SET TASK => Print the entries below word for word, starting at the line that has "Open your profile by clicking the avatar" and stopping after the line that has "(x=604, y=790)". Leave the pictures out.

RECORDS SHOWN =>
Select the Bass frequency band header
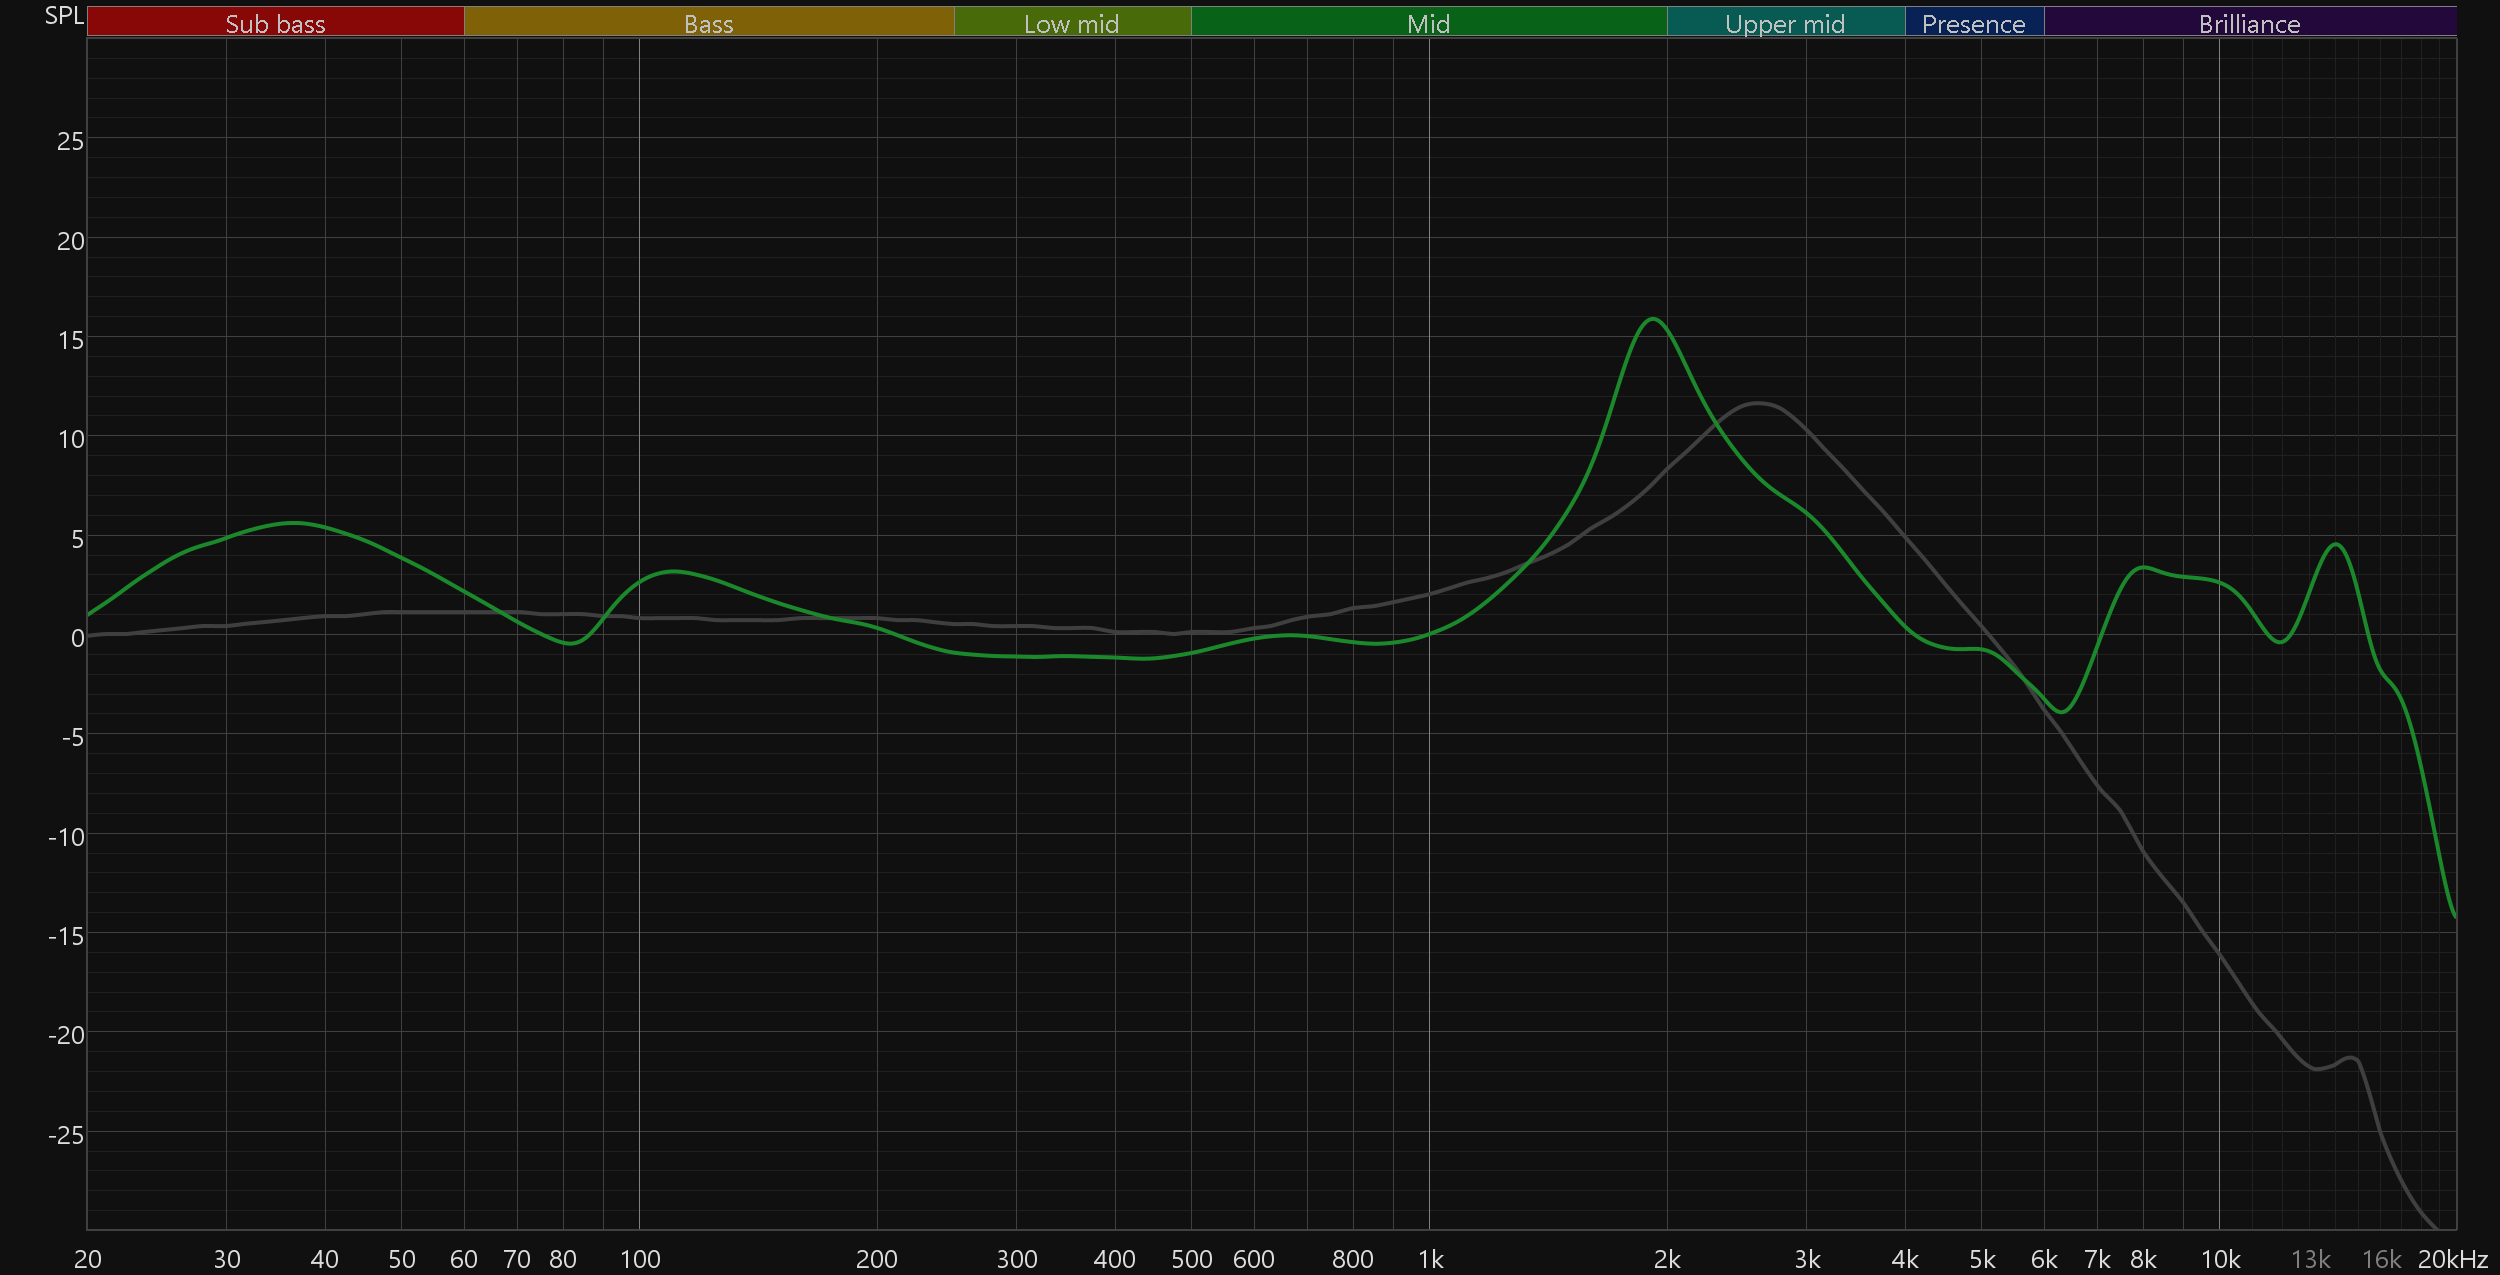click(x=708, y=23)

...

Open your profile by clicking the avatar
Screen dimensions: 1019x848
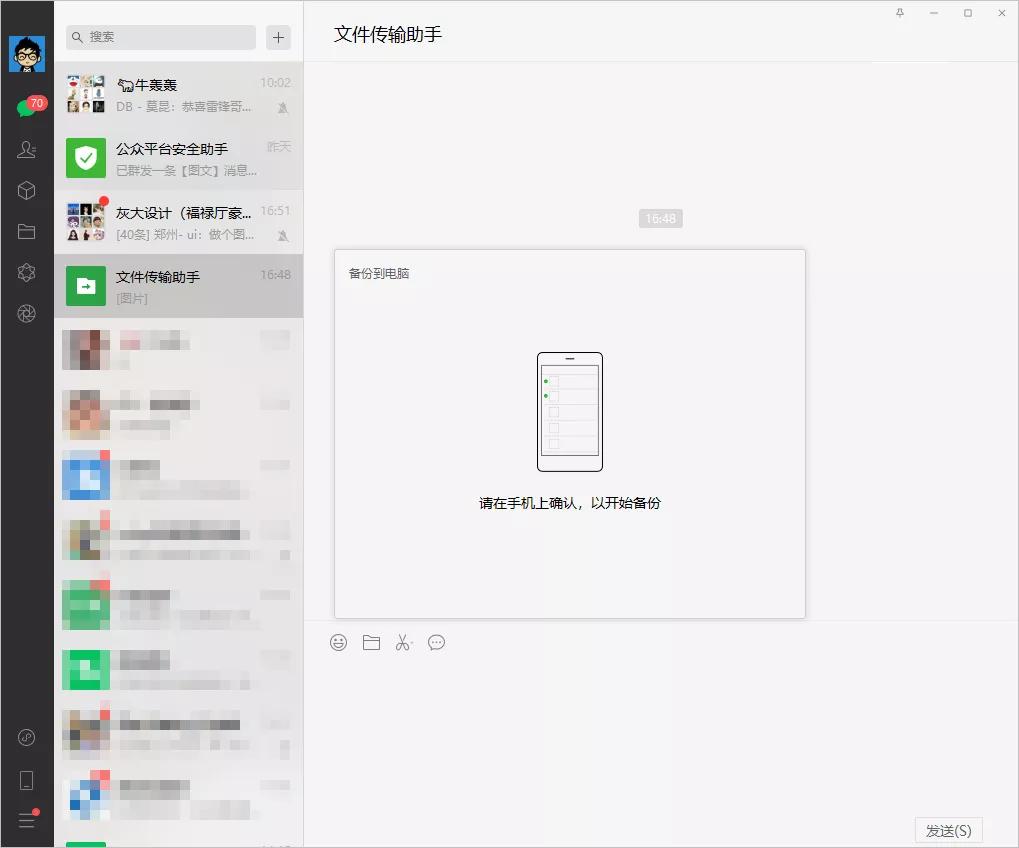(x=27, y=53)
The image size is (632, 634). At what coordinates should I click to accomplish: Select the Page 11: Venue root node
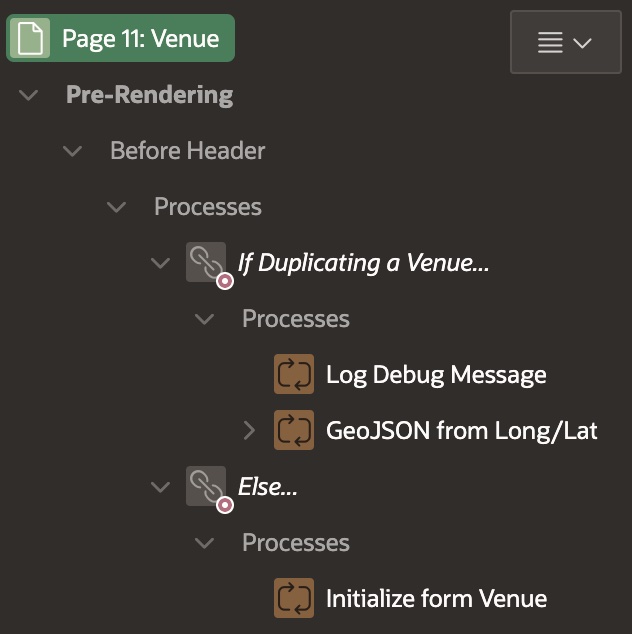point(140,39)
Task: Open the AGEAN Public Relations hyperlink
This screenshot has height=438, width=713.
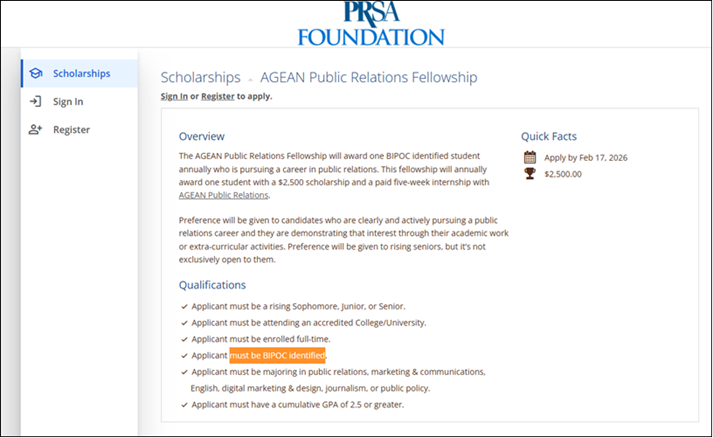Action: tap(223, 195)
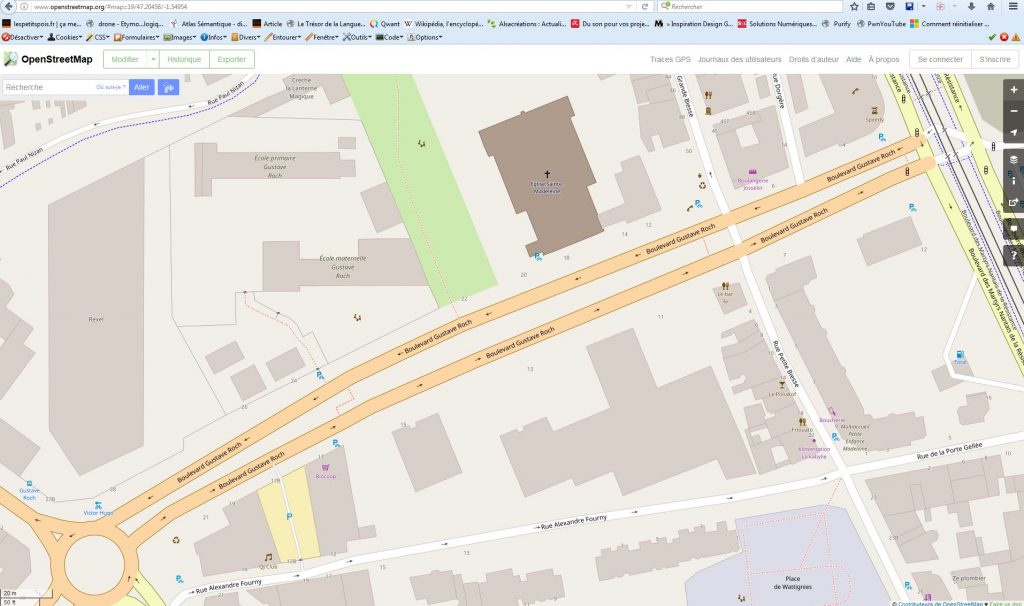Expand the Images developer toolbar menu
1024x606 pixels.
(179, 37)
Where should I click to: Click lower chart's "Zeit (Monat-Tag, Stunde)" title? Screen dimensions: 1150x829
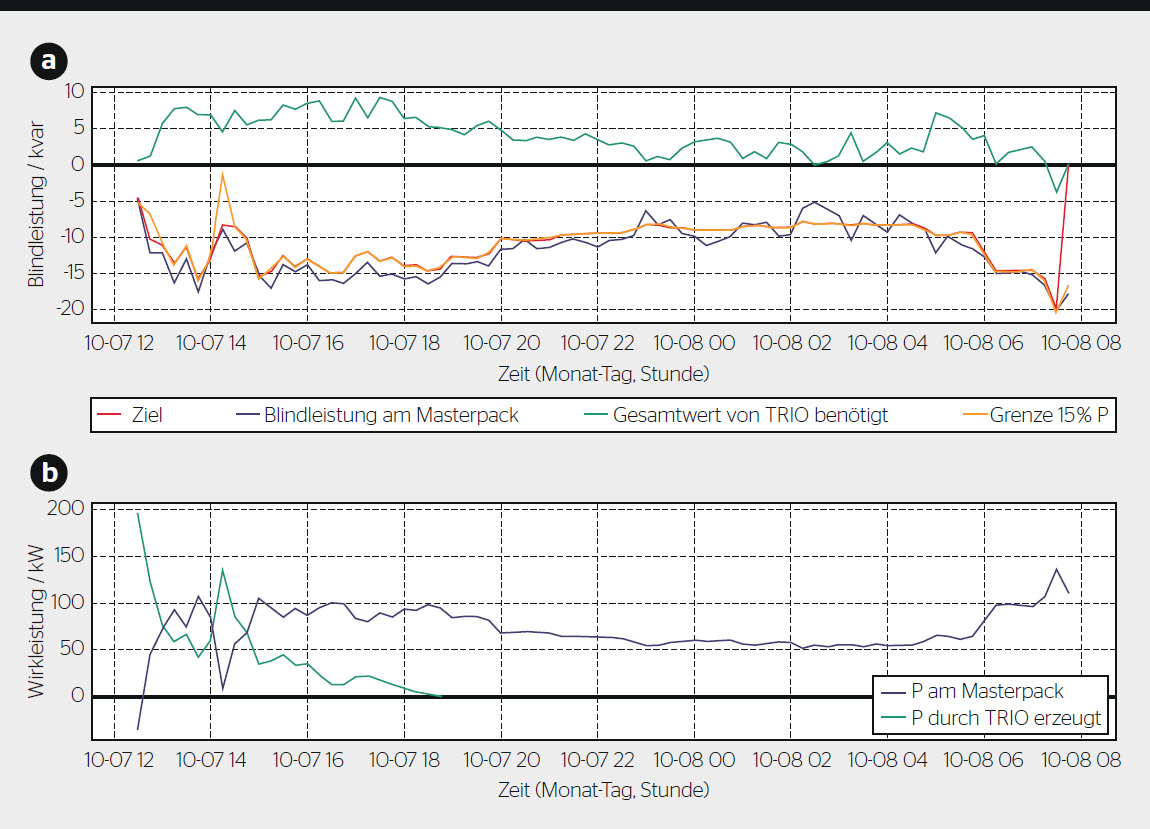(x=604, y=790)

COMPLETE ANSWER =>
Open your profile by clicking the avatar
Screen dimensions: 1019x848
(x=27, y=53)
The image size is (632, 634). At what coordinates should I click to accomplish: Select the Page 11: Venue root node
point(140,39)
Task: Open the AGEAN Public Relations hyperlink
This screenshot has height=438, width=713.
Action: tap(223, 195)
Expand the Images developer toolbar menu
1024x606 pixels.
(179, 37)
Where should I click to: Click lower chart's "Zeit (Monat-Tag, Stunde)" title? Screen dimensions: 1150x829
(x=604, y=790)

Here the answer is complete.